Interesting facts
Interesting Facts About (8R,9S,10R,13S,14S,17R)-17-acetyl-17-hydroxy-6,10,13-trimethyl-2,8,9,11,12,14,15,16-octahydro-1H-cyclopenta[a]phenanthren-3-one
This compound, a steroid-derived substance, presents a fascinating combination of structure and potential applications in various fields including pharmacology and biochemistry. Here are some intriguing aspects:
- Steroidal Framework: The compound belongs to a class of molecules that are structurally related to steroids, which are vital in biochemical processes including hormonal function.
- Natural Occurrence: Steroid compounds like this one can be found in various plants and animals, playing crucial roles in metabolism and regulatory functions.
- Biological Activity: The functional groups (acetyl and hydroxy) suggest potential biological activity, making it a subject of interest for drug development and therapeutic applications.
- Stereochemistry: With multiple stereocenters, this compound exhibits chirality, which can affect its biological interactions. The specific stereochemical configuration may lead to diverse biological effects.
As stated by prominent chemists, “The shape of a molecule determines its function.” Thus, the intricate structure of this octahydro-cyclopenta compound may influence its binding affinity to biological targets.

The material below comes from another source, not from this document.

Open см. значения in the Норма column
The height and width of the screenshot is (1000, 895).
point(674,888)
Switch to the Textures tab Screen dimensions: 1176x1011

Researchers continue to investigate similar compounds for their potential in treating diseases, especially in the realms of cancer and hormonal therapies, reflecting the ongoing importance of natural products in developing innovative pharmaceutical solutions.
Synonyms
megestrol
3562-63-8
Megestrolo
Pregna-4,6-diene-3,20-dione, 17-hydroxy-6-methyl-
Chronopil
Megestrolum
17-Hydroxy-6-methylpregna-4,6-diene-3,20-dione
Megestrolum [INN-Latin]
HSDB 3233
UNII-EA6LD1M70M
EINECS 222-628-6
EA6LD1M70M
CHEBI:6722
DTXSID001009330
Megestrolum (INN-Latin)
Compound 5071
G03AC05
G03DB02
L02AB01
DTXCID001436159
222-628-6
Megestrol (INN)
(8R,9S,10R,13S,14S,17R)-17-acetyl-17-hydroxy-6,10,13-trimethyl-2,8,9,11,12,14,15,16-octahydro-1H-cyclopenta[a]phenanthren-3-one
(8R,9S,10R,13S,14S,17R)-17-Acetyl-17-hydroxy-6,10,13-trimethyl-8,9,10,11,12,13,14,15,16,17-decahydro-1H-cyclopenta[a]phenanthren-3(2H)-one
MEGESTROL [INN]
Megestrol [INN:BAN]
Megestrol (Acetate)
Chronopil (TN)
Pregna-4,6-diene-3,20-dione, 17-hydroxy-6-methyl-; 17-Hydroxy-6-methylpregna-4,6-diene-3,20-dione; Megestrol; 6-Methyl-17-hydroxypregna-4,6-diene-3,20-dione
Megestrol (Standard)
MEGESTROL [HSDB]
MEGESTROL [VANDF]
MEGESTROL [WHO-DD]
SCHEMBL8942
GTPL9128
CHEMBL4071215
HY-B1834R
VXIMPSPISRVBPZ-NWUMPJBXSA-N
HY-B1834
s5738
FH39644
AC-32473
MS-25250
CS-0013903
NS00014345
C07120
D08167
MEGESTROL ACETATE IMPURITY B [EP IMPURITY]
Q410513
Solubility of (8R,9S,10R,13S,14S,17R)-17-acetyl-17-hydroxy-6,10,13-trimethyl-2,8,9,11,12,14,15,16-octahydro-1H-cyclopenta[a]phenanthren-3-one
The solubility of complex organic compounds like (8R,9S,10R,13S,14S,17R)-17-acetyl-17-hydroxy-6,10,13-trimethyl-2,8,9,11,12,14,15,16-octahydro-1H-cyclopenta[a]phenanthren-3-one can be influenced by various factors. Understanding its solubility characteristics is crucial for its application in pharmaceuticals and other fields. Here are some key points:
It is essential to conduct empirical experiments to establish precise solubility data, as theoretical predictions may not always align perfectly with reality. Therefore, a thorough understanding of the compound's solubility profile is vital for its effective use and formulation.